Versa: Pattern Matching (article)

My Versa article (Versa: Path-Based RDF Query Language) is up but I've recently been tinkering with Emeka and haven't been able to post about it. I wanted Emeka functional so people could familiarize themselves with the language by example instead of specification deciphering. Simple saying ".help" in a channel where he is located (#swig,#swhack,#4suite,#foaf) should be sufficient. Please, if his commands interfere with an existing bot's, please let me know.

The article is based (in part) on an earlier paper I wrote on Versa. I reworked it to focus more on the use patterns in common with other existing query languages (SPARQL primarily) to make the point that RDF querying is truely not in it's infancy any more. I also wanted to use it as a spring board to suggest some possible enhancements to an already (IMHO) expressive syntax (mostly burrowed from N3)

My hope is to spark some conversation across the opposing ends as well as get people familiar with the language for the betterment of RDF and RDF querying.

See an exchange between Dave Beckett and myself on the #swig scratchpad.

[Uche Ogbuji]

via Copia

RDF IRC Agent - Emeka

I've recently been working on an IRC bot (based on Sean Palmer's phenny) called Emeka which is meant as a tool for demonstrating Versa and other related RDF facilities. Currently, it supports two functions:

  • .query <abritrary URI> " .. Versa Query .. "
  • .query-deep <arbitrary URI> steps " .. Versa Query .. "

The first, causes Emeka to parse the RDF document (associated with the given URI) as RDF/XML and then as N3 (if the first attempt fails). He then evaluates the submitted Versa Query against the Graph and responds with a result. The second function does the same with the exception that it recursively loads RDF graphs (following rdfs:seeAlso statements) N times, where N is the second argument. This is useful for extracting FOAF communities from a starting document (which was my original motivation for this).

By default Emeka has the following namespace prefixes bound:

daml,rdf,rdfs,owl,xsd,log (n3's log), dc,rss,foaf

Emeka is a work in progress and is currently idling in #swhack and #4suite (as we speak and #foaf,#swig eventually). Some ideas for other services available from this bot:

  • augmenting it's default namespace mapping
  • stored queries (for example: query for retrieving the latest rss:item in a feed)
  • Rule invokation (through FuXi's prospective-query function)
  • Interactive question and example demonstration of Versa function(s)
  • More sophisticated interaction with Del.icio.us RSS feeds (for web page cataloging)

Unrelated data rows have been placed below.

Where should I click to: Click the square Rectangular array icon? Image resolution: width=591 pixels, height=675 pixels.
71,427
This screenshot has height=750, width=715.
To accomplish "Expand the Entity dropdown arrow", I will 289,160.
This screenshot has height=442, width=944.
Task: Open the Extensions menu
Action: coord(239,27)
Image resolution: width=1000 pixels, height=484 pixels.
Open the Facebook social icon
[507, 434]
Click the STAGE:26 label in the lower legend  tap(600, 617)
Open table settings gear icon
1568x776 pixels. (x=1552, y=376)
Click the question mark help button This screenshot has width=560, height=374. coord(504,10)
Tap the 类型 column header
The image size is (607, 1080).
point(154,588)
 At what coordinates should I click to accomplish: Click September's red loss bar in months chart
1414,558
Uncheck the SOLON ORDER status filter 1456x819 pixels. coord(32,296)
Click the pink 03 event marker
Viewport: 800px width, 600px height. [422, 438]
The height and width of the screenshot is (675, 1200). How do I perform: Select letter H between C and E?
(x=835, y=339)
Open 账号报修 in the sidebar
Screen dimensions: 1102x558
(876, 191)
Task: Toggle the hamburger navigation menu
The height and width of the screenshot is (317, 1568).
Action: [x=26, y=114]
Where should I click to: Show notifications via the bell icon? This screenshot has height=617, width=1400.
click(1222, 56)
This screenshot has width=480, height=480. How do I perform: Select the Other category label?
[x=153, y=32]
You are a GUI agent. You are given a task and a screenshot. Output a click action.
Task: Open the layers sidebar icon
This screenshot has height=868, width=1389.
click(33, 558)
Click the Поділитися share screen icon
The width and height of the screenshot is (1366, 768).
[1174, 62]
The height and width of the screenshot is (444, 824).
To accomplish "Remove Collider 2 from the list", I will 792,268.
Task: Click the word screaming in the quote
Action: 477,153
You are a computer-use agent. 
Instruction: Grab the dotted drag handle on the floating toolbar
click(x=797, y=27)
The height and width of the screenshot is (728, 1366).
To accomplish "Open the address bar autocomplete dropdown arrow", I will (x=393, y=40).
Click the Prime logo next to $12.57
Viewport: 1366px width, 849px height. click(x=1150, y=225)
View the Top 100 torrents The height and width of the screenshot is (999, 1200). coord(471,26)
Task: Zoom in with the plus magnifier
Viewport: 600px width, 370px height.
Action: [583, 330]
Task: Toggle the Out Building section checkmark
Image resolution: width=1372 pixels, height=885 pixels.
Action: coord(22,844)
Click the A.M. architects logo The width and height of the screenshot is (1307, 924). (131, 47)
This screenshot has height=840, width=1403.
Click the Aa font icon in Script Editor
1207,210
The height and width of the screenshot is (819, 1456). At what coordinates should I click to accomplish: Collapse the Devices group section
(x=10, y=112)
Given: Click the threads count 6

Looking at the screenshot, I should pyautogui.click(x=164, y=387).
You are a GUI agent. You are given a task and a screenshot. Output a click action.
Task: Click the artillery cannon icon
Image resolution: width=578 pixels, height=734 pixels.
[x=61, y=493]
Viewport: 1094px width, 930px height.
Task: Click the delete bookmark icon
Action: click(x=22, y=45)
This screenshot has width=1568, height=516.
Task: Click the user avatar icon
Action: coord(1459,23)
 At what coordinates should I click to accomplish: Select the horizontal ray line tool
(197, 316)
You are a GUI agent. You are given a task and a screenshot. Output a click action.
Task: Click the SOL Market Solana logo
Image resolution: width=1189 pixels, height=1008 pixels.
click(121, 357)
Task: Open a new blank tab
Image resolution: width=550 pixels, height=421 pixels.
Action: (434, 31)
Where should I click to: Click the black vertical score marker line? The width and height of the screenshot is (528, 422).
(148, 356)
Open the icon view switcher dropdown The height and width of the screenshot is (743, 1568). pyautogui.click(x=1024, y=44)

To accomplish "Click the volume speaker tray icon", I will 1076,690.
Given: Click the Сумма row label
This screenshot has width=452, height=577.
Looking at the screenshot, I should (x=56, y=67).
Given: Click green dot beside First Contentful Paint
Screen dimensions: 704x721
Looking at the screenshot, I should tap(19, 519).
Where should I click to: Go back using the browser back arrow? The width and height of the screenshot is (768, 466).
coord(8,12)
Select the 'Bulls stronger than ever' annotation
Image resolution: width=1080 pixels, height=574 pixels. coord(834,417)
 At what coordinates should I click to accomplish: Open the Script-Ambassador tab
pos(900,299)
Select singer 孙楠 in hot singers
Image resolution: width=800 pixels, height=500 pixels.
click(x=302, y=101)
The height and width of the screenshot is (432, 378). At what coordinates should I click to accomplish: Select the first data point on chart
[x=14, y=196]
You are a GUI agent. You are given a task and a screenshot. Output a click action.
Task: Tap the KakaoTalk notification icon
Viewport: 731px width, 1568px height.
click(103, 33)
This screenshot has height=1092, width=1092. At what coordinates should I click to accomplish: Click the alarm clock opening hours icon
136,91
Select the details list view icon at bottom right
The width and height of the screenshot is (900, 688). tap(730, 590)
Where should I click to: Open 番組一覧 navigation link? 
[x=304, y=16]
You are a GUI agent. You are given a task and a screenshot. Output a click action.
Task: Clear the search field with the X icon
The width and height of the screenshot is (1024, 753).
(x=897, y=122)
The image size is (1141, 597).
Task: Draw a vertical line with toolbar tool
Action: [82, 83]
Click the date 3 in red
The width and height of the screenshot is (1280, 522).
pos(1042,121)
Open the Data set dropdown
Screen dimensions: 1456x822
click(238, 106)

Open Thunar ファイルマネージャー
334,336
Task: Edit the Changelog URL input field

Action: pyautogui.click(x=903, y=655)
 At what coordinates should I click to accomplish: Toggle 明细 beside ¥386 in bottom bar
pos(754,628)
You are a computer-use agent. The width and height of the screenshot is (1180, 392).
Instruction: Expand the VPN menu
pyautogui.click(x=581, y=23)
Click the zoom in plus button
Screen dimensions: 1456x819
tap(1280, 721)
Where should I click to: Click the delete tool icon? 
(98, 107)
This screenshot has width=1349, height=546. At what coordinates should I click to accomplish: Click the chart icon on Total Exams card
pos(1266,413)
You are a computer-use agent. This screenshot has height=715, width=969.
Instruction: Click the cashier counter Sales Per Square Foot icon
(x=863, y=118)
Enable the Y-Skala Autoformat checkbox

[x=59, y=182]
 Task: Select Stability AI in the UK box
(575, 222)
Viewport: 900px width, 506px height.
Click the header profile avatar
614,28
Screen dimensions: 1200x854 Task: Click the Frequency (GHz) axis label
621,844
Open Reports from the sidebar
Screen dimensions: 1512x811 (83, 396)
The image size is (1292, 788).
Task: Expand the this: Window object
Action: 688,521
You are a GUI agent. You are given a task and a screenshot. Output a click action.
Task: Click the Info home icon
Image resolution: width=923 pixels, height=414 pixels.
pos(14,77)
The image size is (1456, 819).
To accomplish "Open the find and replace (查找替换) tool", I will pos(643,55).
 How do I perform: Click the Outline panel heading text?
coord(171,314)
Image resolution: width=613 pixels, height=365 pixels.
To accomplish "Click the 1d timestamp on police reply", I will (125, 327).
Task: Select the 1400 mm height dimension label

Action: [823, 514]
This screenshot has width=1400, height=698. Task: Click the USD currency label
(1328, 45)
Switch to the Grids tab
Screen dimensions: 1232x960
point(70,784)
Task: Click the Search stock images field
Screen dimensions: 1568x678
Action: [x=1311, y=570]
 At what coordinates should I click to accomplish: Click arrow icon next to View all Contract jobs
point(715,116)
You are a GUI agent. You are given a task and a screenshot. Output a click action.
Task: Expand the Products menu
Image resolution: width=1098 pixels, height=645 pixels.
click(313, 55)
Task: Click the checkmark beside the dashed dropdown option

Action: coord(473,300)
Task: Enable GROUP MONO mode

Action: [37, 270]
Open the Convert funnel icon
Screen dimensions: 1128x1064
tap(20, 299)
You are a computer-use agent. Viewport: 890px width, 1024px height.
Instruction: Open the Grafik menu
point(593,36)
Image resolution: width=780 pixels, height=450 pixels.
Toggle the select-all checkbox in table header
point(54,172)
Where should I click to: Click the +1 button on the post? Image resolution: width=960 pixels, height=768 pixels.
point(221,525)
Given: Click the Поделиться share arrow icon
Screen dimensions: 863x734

Other suggestions are welcome

see #swhack logs for an example

Chimezie Ogbuji

via Copia

FuXi: FOAFed and DOAPed

I just upgraded and repackaged FuXi (v0.7): added some extra prints in the Versa extension function, added a 'test' directory to the source tree with an appropriate example of how FuXi could be used to make a prospective query against OWL rules and a source graph, created a DOAP instance for FuXi, a FOAF instance for myself, created a permanent home for FuXi, and added FuXi to the SemanticWebDOAPBulletinBoard WiKi. This was primarily motivated by Libby's post on Semantic Web Applications and Demos. I thought it would be perfect forum for FuXi. I probably need to move it into a CVS repository when I can find time.

Below is the output of running the test case:

loaded model with owl/rdfs minimal rules and initial test facts
executing Versa query:
prospective-query('urn:uuid:MinimalRules',
                               'urn:uuid:InitialFacts',
                               'distribute(list(test:Lion,test:Don_Giovanni),\'. - rdf:type -> *\')',
                               'urn:uuid:InitialFacts')
extracted 35 rules from urn:uuid:MinimalRules
extracted 16 facts from source model (scoped by urn:uuid:InitialFacts) into interpreter. Executing...
inferred 15 statements in 0.0526609420776 seconds
time to add inferred statements (to scope: urn:uuid:InitialFacts): 0.000159025192261
compiled prospective query, executing (over scope: urn:uuid:InitialFacts)
time to execute prospective query:  0.0024938583374
time to remove inferred statements:  0.0132219791412
[[[u'http://copia.ogbuji.net/files/FuXi/test/Animal',
   u'http://copia.ogbuji.net/files/FuXi/test/LivingBeing']],
 [[u'http://copia.ogbuji.net/files/FuXi/test/DaPonteOperaOfMozart']]]

This particular test extracts inferred statements from an initial graph using a functional subset of the original owl-rules.n3 and executes the Versa query (which essentially asks: what classes do the resources test:Lion and test:Don_Giovanni belong to?) to demonstrate OWL reasoning (class membership extension by owl:oneOf and owl:unionOf, specifically).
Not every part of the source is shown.